=== YOUR OBJECTIVE ===
Set down, without alteration, the lines from the one that contains "This screenshot has height=625, width=1001." through the final line of the material below.

*** Opening THE DATA ***

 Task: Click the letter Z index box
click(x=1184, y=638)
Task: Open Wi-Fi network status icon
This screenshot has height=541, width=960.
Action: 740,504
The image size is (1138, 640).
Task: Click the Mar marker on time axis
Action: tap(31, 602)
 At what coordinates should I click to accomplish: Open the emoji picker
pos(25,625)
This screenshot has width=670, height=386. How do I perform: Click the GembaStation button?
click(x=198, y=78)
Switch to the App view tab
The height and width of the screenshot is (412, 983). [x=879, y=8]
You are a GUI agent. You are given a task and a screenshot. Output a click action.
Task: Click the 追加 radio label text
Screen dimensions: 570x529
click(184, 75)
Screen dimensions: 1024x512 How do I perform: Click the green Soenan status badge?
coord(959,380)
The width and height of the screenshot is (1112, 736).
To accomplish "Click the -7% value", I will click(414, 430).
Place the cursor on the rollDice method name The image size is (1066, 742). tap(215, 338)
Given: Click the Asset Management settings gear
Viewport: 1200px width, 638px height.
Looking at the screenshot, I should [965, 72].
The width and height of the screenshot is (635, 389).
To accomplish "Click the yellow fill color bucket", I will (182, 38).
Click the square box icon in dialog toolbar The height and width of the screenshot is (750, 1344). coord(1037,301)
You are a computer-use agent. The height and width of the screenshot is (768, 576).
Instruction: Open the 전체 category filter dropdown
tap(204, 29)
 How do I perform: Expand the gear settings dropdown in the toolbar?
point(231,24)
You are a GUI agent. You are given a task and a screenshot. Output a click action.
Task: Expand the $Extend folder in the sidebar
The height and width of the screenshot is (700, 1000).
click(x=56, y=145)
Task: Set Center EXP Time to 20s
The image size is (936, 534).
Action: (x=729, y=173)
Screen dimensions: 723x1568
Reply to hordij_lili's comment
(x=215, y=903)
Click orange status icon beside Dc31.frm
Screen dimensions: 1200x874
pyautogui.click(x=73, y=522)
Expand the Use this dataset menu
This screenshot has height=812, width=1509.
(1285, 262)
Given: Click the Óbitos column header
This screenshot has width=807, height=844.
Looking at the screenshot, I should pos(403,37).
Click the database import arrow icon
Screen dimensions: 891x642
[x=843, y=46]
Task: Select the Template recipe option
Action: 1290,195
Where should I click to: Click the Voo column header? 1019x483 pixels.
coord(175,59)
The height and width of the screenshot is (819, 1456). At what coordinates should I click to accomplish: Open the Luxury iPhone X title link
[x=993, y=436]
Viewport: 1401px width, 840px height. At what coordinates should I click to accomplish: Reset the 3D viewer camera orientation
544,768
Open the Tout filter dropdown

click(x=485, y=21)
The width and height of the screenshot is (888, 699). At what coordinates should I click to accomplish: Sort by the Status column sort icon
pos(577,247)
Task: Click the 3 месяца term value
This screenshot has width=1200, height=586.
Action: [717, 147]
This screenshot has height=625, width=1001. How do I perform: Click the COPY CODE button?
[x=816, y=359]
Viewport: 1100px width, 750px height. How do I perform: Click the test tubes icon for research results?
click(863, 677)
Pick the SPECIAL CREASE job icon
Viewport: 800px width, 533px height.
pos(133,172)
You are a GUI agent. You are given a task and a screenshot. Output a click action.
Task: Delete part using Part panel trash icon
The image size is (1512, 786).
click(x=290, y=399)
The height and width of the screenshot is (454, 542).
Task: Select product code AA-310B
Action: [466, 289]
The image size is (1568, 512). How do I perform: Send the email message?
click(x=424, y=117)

*** Closing THE DATA ***

=== SOLUTION TO THIS EXERCISE ===
This screenshot has height=625, width=1001. How do I perform: Click the COPY CODE button?
[x=816, y=359]
Viewport: 1100px width, 750px height. How do I perform: Click the test tubes icon for research results?
click(863, 677)
Pick the SPECIAL CREASE job icon
Viewport: 800px width, 533px height.
pos(133,172)
You are a GUI agent. You are given a task and a screenshot. Output a click action.
Task: Delete part using Part panel trash icon
The image size is (1512, 786).
click(x=290, y=399)
The height and width of the screenshot is (454, 542).
Task: Select product code AA-310B
Action: [466, 289]
The image size is (1568, 512). How do I perform: Send the email message?
click(x=424, y=117)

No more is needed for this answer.